» Records from a collection:
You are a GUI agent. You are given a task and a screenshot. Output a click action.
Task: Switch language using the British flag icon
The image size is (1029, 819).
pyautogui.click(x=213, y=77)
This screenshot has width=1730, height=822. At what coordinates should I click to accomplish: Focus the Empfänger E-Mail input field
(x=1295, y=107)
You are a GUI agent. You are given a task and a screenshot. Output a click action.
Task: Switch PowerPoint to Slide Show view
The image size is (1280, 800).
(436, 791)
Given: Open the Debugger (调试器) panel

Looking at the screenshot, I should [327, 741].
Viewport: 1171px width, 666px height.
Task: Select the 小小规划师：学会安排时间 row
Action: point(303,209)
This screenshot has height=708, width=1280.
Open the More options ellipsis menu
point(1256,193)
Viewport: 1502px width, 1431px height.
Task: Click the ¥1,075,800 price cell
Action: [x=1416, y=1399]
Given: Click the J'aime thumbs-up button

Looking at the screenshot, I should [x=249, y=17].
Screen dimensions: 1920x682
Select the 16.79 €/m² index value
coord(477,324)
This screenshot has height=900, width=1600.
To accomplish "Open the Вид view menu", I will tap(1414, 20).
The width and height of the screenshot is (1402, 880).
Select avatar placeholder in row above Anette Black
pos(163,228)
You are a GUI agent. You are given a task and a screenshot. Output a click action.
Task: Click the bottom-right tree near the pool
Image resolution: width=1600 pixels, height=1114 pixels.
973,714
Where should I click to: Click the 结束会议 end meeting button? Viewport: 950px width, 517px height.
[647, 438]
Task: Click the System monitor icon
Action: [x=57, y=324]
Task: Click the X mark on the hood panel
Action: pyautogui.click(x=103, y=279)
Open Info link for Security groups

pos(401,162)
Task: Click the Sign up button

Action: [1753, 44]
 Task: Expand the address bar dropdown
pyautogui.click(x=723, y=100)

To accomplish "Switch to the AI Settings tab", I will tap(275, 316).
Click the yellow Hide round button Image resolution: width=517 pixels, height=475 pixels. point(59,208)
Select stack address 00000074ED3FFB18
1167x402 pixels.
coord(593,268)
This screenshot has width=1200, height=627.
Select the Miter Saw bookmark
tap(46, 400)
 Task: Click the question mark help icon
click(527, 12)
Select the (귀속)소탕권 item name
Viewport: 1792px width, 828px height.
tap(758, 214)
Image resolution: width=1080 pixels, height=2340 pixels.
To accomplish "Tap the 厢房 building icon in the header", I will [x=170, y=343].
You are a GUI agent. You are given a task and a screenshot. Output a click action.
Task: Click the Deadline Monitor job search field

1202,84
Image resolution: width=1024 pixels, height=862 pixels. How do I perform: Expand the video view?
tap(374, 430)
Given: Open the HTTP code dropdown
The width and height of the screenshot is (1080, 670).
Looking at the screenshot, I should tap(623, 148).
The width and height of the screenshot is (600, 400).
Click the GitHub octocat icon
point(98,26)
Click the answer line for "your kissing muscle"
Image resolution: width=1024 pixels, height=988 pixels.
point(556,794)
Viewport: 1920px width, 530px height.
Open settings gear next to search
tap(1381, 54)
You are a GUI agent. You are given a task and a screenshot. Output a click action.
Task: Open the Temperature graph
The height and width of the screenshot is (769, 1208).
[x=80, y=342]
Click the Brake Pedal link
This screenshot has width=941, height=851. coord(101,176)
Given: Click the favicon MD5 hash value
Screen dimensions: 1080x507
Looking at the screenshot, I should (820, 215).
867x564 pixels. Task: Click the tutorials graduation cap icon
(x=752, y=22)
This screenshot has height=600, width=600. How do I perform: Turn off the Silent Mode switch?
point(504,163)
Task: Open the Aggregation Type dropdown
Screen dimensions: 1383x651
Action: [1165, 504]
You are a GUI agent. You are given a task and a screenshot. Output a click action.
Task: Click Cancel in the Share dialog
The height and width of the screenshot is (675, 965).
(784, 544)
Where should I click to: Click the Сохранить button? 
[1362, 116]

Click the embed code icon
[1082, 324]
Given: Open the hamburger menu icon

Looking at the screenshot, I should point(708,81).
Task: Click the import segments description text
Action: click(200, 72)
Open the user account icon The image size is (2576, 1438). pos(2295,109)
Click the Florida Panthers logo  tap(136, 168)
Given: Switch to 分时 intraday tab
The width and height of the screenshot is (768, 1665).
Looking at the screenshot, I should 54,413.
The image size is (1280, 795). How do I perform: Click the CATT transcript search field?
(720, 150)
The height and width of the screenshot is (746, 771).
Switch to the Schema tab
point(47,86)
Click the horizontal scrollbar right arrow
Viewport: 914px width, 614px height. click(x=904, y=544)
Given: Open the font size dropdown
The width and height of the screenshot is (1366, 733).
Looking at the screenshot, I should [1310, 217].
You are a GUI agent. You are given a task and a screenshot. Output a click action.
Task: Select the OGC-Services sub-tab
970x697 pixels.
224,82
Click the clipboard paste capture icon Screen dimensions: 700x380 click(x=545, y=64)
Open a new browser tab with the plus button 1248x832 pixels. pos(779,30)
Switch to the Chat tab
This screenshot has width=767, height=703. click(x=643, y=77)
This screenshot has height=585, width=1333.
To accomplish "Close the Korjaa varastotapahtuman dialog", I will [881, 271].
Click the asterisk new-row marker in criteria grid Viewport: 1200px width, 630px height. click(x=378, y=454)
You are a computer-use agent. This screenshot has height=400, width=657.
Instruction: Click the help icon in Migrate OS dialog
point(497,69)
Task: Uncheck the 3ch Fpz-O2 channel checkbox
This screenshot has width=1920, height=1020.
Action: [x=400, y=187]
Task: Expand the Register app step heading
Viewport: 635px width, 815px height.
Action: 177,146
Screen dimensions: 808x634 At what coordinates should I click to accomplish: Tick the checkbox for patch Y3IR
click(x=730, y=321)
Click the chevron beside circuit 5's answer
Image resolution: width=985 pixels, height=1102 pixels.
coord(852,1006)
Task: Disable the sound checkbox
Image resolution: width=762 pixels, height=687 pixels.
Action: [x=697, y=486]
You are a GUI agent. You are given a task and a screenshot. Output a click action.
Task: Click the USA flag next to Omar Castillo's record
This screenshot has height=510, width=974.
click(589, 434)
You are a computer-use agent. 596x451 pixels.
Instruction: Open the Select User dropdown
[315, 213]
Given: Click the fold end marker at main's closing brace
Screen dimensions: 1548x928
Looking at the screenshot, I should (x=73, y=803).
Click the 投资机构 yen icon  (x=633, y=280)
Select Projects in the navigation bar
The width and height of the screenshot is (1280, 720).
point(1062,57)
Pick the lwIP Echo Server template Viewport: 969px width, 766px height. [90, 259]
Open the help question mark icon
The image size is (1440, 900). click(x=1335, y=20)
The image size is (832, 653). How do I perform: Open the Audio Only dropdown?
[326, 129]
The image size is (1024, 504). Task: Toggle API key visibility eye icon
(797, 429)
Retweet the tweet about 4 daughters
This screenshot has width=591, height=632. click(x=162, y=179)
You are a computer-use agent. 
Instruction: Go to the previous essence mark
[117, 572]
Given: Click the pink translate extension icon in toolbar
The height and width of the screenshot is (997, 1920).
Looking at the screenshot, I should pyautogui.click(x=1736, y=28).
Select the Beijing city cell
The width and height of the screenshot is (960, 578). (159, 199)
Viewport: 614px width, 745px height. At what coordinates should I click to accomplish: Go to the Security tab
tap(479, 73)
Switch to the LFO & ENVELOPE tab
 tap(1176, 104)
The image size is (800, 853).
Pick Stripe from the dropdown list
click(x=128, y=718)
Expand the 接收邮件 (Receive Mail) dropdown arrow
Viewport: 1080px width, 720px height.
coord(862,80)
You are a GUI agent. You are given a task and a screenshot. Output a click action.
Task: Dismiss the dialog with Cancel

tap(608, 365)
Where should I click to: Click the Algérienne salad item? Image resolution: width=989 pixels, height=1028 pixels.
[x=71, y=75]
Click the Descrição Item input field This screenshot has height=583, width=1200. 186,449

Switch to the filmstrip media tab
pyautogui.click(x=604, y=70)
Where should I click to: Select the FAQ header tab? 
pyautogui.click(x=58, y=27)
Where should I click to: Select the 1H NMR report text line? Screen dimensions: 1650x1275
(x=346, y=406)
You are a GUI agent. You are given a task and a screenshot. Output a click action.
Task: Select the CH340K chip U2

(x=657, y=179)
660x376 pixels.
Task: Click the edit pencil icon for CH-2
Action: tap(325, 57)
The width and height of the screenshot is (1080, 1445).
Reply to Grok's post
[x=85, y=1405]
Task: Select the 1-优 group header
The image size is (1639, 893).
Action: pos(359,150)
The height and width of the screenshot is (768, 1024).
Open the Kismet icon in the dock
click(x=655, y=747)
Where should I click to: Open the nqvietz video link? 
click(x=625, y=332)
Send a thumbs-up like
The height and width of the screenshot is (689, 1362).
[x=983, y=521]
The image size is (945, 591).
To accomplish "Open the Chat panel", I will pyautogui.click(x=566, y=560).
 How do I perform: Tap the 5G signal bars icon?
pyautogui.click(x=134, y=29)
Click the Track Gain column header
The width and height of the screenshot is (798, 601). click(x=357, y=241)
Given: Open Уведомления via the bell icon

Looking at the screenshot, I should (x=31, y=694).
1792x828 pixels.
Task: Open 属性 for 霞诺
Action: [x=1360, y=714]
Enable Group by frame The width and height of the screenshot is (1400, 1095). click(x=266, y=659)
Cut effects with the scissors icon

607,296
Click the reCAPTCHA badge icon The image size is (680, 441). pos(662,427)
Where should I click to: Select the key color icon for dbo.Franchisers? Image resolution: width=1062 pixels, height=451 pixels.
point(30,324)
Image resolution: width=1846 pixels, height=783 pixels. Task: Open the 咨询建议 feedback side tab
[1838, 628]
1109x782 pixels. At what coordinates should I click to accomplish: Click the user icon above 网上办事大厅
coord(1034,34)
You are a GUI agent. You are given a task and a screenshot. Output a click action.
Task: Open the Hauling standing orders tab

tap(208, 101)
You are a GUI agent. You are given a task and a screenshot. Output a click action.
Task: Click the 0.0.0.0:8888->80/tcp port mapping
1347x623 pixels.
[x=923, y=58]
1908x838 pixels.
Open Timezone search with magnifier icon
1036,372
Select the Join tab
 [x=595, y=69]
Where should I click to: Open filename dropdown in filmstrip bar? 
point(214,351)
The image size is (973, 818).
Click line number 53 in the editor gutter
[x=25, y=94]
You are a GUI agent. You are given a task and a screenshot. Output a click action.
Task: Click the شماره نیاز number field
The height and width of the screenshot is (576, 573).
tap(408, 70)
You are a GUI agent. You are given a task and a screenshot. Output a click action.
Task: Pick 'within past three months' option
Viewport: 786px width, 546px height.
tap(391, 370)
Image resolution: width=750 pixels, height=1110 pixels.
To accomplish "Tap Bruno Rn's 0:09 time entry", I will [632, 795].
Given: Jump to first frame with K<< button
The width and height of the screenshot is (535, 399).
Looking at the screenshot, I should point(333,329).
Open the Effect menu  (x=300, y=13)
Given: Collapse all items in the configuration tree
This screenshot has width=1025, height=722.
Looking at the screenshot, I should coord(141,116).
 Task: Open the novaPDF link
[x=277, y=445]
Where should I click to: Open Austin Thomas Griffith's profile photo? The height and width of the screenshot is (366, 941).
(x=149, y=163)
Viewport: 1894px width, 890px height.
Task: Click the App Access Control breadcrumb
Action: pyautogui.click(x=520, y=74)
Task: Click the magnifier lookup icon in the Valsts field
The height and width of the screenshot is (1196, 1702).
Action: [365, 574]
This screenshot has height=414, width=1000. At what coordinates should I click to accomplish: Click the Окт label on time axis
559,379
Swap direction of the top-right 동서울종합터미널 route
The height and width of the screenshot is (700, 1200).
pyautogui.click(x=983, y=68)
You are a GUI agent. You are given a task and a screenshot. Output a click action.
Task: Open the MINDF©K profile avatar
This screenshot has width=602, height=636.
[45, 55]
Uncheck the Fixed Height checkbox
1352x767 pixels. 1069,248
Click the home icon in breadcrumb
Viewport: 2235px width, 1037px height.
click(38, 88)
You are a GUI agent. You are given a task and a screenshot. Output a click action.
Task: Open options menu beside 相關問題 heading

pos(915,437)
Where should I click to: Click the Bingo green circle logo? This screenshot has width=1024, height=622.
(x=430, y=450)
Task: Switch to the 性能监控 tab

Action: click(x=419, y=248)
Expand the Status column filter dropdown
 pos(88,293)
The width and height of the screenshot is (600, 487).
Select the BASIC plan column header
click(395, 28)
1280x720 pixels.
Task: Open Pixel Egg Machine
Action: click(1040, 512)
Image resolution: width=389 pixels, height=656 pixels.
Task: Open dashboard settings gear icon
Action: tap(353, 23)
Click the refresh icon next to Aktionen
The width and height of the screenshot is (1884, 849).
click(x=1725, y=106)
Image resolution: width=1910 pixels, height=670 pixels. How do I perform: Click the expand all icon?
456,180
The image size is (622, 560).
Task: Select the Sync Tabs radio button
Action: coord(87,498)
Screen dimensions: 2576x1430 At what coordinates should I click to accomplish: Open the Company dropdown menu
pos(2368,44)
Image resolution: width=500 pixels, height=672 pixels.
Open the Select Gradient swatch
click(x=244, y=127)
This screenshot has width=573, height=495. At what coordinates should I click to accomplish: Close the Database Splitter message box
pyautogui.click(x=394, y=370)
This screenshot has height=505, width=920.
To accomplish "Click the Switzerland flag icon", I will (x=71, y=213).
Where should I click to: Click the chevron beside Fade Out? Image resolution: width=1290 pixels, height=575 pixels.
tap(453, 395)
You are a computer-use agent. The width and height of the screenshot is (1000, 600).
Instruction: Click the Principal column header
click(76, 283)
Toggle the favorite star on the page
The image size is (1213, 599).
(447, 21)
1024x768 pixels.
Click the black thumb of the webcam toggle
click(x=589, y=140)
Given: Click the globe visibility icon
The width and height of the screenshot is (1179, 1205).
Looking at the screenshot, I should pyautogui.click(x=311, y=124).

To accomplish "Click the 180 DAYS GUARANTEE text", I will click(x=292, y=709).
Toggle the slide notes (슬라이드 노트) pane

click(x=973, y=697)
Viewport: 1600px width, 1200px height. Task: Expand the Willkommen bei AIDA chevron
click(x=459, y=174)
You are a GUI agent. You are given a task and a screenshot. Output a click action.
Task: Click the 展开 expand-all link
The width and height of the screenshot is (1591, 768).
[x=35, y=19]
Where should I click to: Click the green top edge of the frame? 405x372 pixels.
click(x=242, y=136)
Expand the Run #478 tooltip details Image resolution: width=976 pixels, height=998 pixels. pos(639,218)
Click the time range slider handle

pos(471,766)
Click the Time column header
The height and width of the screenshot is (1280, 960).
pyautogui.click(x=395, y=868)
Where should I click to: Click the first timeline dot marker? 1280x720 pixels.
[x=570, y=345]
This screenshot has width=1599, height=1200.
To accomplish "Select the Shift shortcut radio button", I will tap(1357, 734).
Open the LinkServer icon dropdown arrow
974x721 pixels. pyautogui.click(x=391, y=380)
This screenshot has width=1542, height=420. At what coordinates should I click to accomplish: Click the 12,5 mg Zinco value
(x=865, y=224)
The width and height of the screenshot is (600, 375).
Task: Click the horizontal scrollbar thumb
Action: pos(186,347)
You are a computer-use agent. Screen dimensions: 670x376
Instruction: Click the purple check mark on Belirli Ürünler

» EXERCISE DIRECTIONS:
Only lines with the word "flag" count here; copy every one from the records.

» SOLUTION TO THE PROBLEM:
Task: Switch language using the British flag icon
Task: Click the USA flag next to Omar Castillo's record
To accomplish "Click the Switzerland flag icon", I will (x=71, y=213).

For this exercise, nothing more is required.